TEXTE SOURCE:

#####

La saison des premiers romans est à la littérature ce que le bal des débutantes est à la haute société : codifié mais addictif. Cette année, la plus si bien nommée « petite rentrée » détrône pour la première fois celle de septembre, avec 70 primo-romanciers, contre 68 cet automne, et 61 seulement en janvier dernier... Un choix de calendrier plus doux pour des premiers pas ? La palme revenant à Gallimard, avec pas moins de quatre protégés astucieusement répartis entre les collections maison. Autre signe de cette vitalité, le lancement de Quartier libre grâce à un roman au titre programmatique, Le cœur quand il explose, de Claire Griois. Ce vent d'audace est d'autant plus notable que peu de stars figurent au carnet de bal, à l'exception du journaliste Laurent Bazin chez Robert Laffont.

#####

CONSIGNE ÉCRITE A: Selon l'article sur les premiers romans, combien de primo-romanciers la « petite rentrée » compte-t-elle cette année ?
CONSIGNE ÉCRITE B:
Les affirmations suivantes concordent-elles avec l'article sur les premiers romans ? Répondez par oui ou par non et citez les mots du texte qui tranchent.
(i) Gallimard publie quatre primo-romanciers.
(ii) De nombreuses stars figurent parmi les débutants de la saison.
(iii) Quartier libre est lancé avec un roman de Claire Griois.
CONSIGNE ÉCRITE C: Prolongez l'article sur les premiers romans à partir de sa dernière phrase.

LIGNES DE DONNÉES:

#####

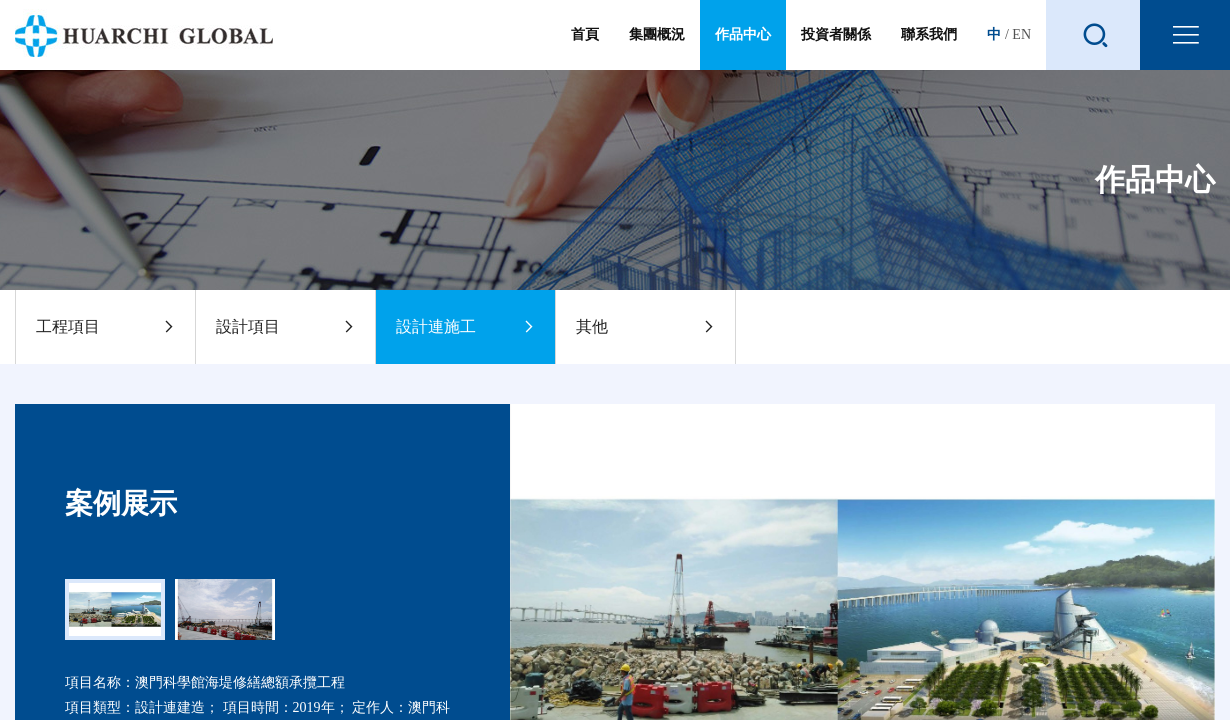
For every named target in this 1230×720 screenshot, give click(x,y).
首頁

#####

RÉPONSE A: Elle en compte 70.

RÉPONSE B:
(i) Oui : « La palme revenant à Gallimard, avec pas moins de quatre protégés ».
(ii) Non : « peu de stars figurent au carnet de bal ».
(iii) Oui : « le lancement de Quartier libre grâce à un roman au titre programmatique, Le cœur quand il explose, de Claire Griois ».

RÉPONSE C:
Peu ou pro
Si les manuscrits continuent d'arriver par la poste, comme celui d'Espérance Garçonnat (Pas d'ici, Rivages) ; les profils atypiques de livrer leurs perles, ainsi de ce Journal d'un paysan, signé Jean-Noël Falcou (Wildproject) ; et la valeur d'attendre le nombre des années, à l'image de Jean Nainchrik qui se lance à 83 printemps (Tu m'as volé mon étoile, Récamier), ces 70 nouveaux n'en sont que rarement à leurs premières valses. Exit le génie inspiré à la française ? Les masters d'écriture font désormais partie du paysage : l'incontournable Paris-8, dont est issue la talentueuse Céline Bagault (Ici commence mon père, L'Olivier), l'écopoétique Aix-en-Provence où sont passées Sandra de Vivies (La femme du lac, Cambourakis) et Émilie Devèze (Mont des ourses, le Sonneur), ou le creuset du Havre, où s'est formé Simon Chevrier (Photo sur demande, Stock).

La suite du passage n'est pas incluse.